# keeping busy



## Kate Westcoast (Sep 27, 2015)

"
From trying to plant trees in northern BC, to living with 6 boys in hometown and working on a farm (20km bicycle commute each way) here in the fraser valley, these are some of the highlights of my summer.

Looking at memory porn is always something I like to do before moving on to the next chapter of my life. Thursday I leave to go on the shortest bike tour ever of 800km around the Fraser Canyon, come home for thanksgiving dinner, and leave the next day to drive 1400km to our new home near Stewart BC to work for the winter and maybe summer at the Last Frontier Heliskiing Resort. I hope to get Hyder-ized on my 23rd birthday to mask my 20th birthday screech-in in St.John's Newfoundland...
what a fucking trip this life has been so far i am so excited to keep on riding!


----------



## Kim Chee (Sep 27, 2015)

Nice pictures, I hope your upcoming adventures are even better than those in your past.


----------



## outlawloose (Sep 27, 2015)

Love memory porn, even of someone elses memories. I guess thats like voyeurism memory porn?


----------



## VikingAdventurer (Sep 27, 2015)

outlawloose said:


> voyeurism memory porn



It's a new thing. 

People are into it. ::bookworm::::fuckinginbed::


----------



## Tude (Sep 28, 2015)

There you are - haven't seen/heard from you in a while - Good to see you!! Always speak highly of you for your bicycling exploits!

● AVAILABLE DATA
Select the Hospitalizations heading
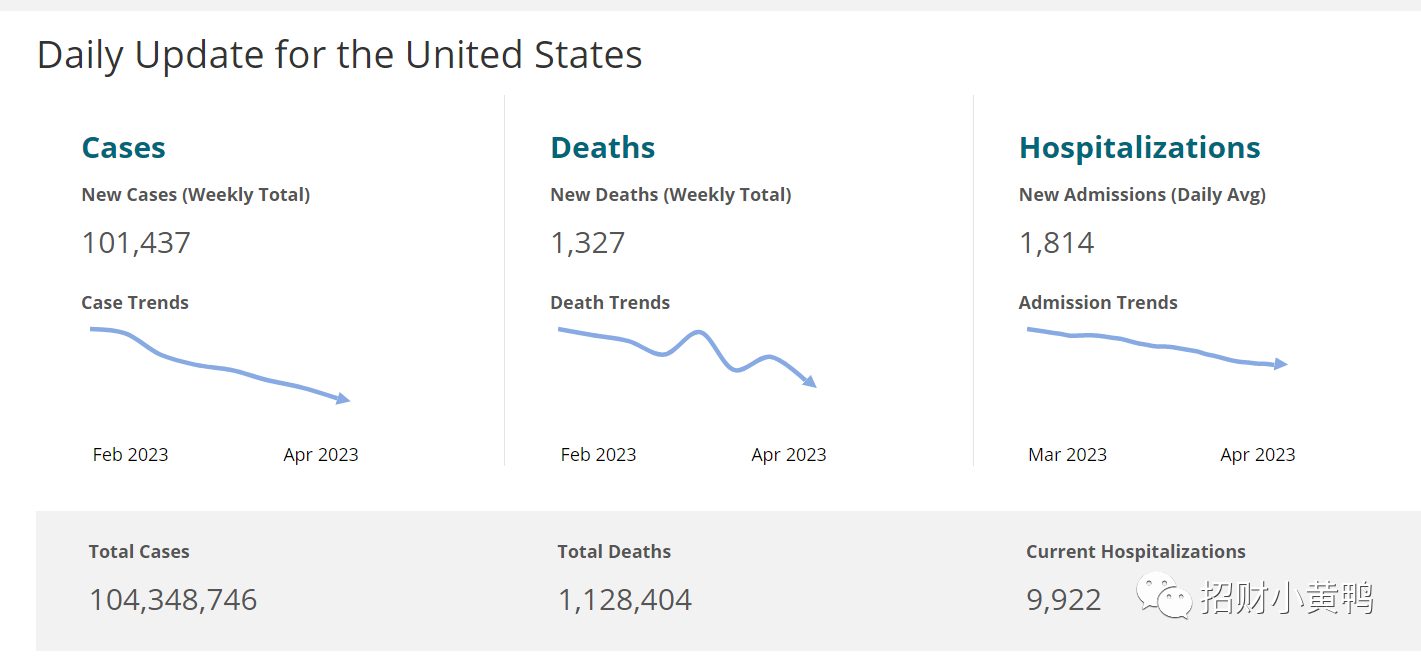The image size is (1421, 661). click(x=1139, y=148)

● TASK OBJECTIVE
Render into French the following sentence from the forum thread "keeping busy": "Nice pictures, I hope your upcoming adventures are even better than those in your past."

● OUTPUT
Belles photos, j'espère que tes prochaines aventures seront encore meilleures que celles de ton passé.